Elective liver surgery undertaken for a variety of reasons may require occlusion of the blood supply to the liver in order to reduce bleeding from the cut liver surface. This temporary interruption of blood supply causes liver damage for a variety of reasons. In experimental studies many drugs have shown some promise in decreasing liver damage caused by the occluded blood supply. The relative benefits of pharmacological agents compared with one another is unknown in the setting of liver damage caused by occlusion of the blood supply to the liver during surgery. We identified a total of five randomised trials evaluating nine different pharmacological interventions (amrinone, prostaglandin E1, pentoxifylline, dopexamine, dopamine, ulinastatin, gantaile, sevoflurane, and propofol). All trials had risk of bias ('systematic error') and risk of play of chance ('random errors').
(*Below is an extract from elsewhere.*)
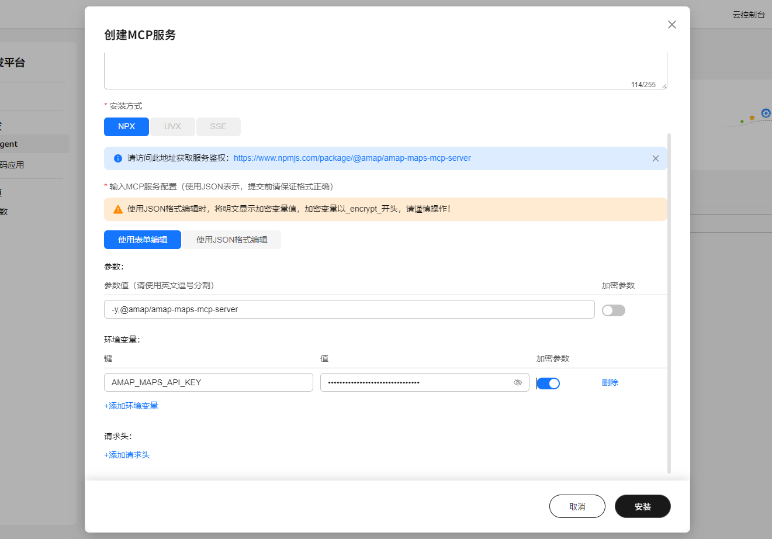Viewport: 772px width, 539px height.
Task: Reveal the hidden AMAP_MAPS_API_KEY value
Action: [518, 382]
There was no significant difference between the groups in mortality, liver failure, or postoperative complications. The ulinastatin group had significantly lower postoperative enzyme markers of liver injury compared with the gantaile group. None of the remaining pharmacological agents showed any significant difference in any of the remaining outcomes. However, there is a high risk of type I (erroneously concluding that an intervention is beneficial when it is actually not beneficial) and type II errors (erroneously concluding that an intervention is not beneficial when it is actually beneficial) because of the few trials included, the small sample size in each trial, and the risk of bias. Ulinastatin may have a protective effect relative to gantaile against liver injury sustained during elective liver surgery involving blood supply occlusion. The absolute benefit of ulinastatin in this setting remains unknown. None of the pharmacological agents can be recommended for routine clinical practice. Considering that none of the agents have been proven to be useful to decrease ischaemia reperfusion injury, such trials should include a group of patients who do not receive any active intervention whenever possible to determine their absolute effect on ischaemia reperfusion injury in liver resections.
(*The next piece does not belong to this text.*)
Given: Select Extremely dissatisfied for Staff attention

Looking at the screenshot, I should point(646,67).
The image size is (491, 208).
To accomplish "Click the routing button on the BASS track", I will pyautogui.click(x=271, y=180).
Ulinastatin may have a protective effect against ischaemia reperfusion injury relative to gantaile in elective liver resections performed under vascular occlusion. The absolute benefit of this drug agent remains unknown. None of the drugs can be recommended for routine clinical practice. Considering that none of the drugs have proven to be useful to decrease ischaemia reperfusion injury, such trials should include a group of patients who do not receive any active intervention whenever possible to determine the pharmacological drug's absolute effects on ischaemia reperfusion injury in liver resections.
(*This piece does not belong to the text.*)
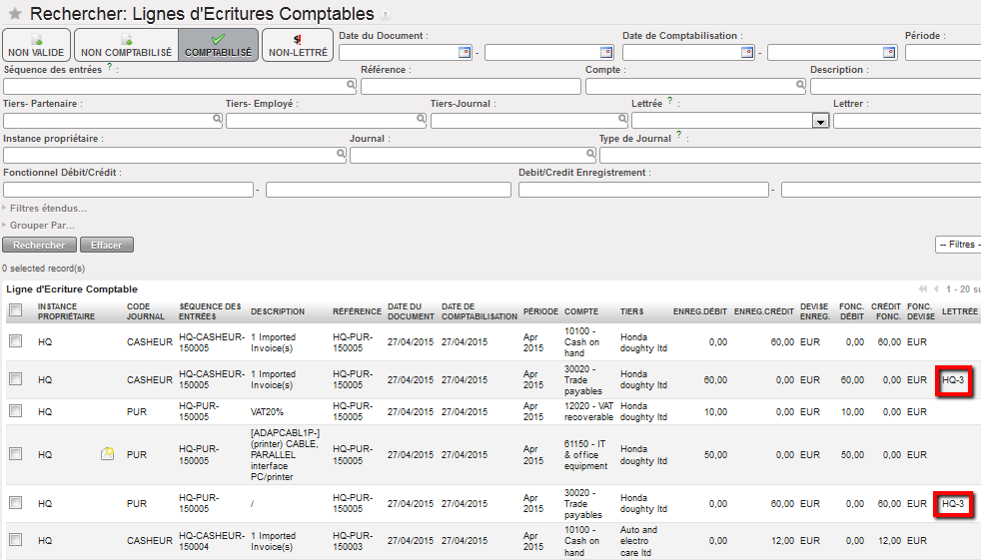This screenshot has width=981, height=560.
Task: Sort table by Date du Document column
Action: point(410,311)
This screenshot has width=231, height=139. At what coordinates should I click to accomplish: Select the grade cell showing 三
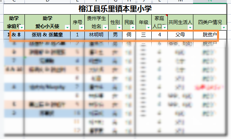point(144,35)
Vascular occlusion used during elective liver resection to reduce blood loss results in significant ischaemia reperfusion (IR) injury. This in turn leads to significant postoperative liver dysfunction and morbidity. Various pharmacological drugs have been used in experimental settings to ameliorate the ischaemia reperfusion injury in liver resections.
To assess the relative benefits and harms of using one pharmacological intervention versus another pharmacological intervention to decrease ischaemia reperfusion injury during liver resections where vascular occlusion was performed during the surgery.
We searched The Cochrane Hepato-Biliary Group Controlled Trials Register, the Cochrane Central Register of Controlled Trials (CENTRAL) in The Cochrane Library, MEDLINE, EMBASE, and Science Citation Index Expanded until January 2009.
We included randomised clinical trials, irrespective of language or publication status, comparing one pharmacological agent versus another pharmacological agent during elective liver resections with vascular occlusion.
Two authors independently identified trials for inclusion and independently extracted data. We analysed the data with both the fixed-effect and the random-effects models using RevMan Analysis. We planned to calculate the risk ratio (RR) or mean difference (MD) with 95% confidence intervals (CI) based on intention-to-treat analysis or available case analysis. However, all outcomes were only reported on by single trials, and meta-analysis could not be performed. Therefore, we performed Fisher's exact test on dichotomous outcomes.
We identified a total of five randomised trials evaluating nine different pharmacological interventions (amrinone, prostaglandin E1, pentoxifylline, dopexamine, dopamine, ulinastatin, gantaile, sevoflurane, and propofol). All trials had high risk of bias. There was no significant difference between the groups in mortality, liver failure, or perioperative morbidity. The ulinastatin group had significantly lower postoperative enzyme markers of liver injury compared with the gantaile group. None of the other comparisons showed any difference in any of the other outcomes. However, there is a high risk of type I and type II errors because of the few trials included, the small sample size in each trial, and the risk of bias.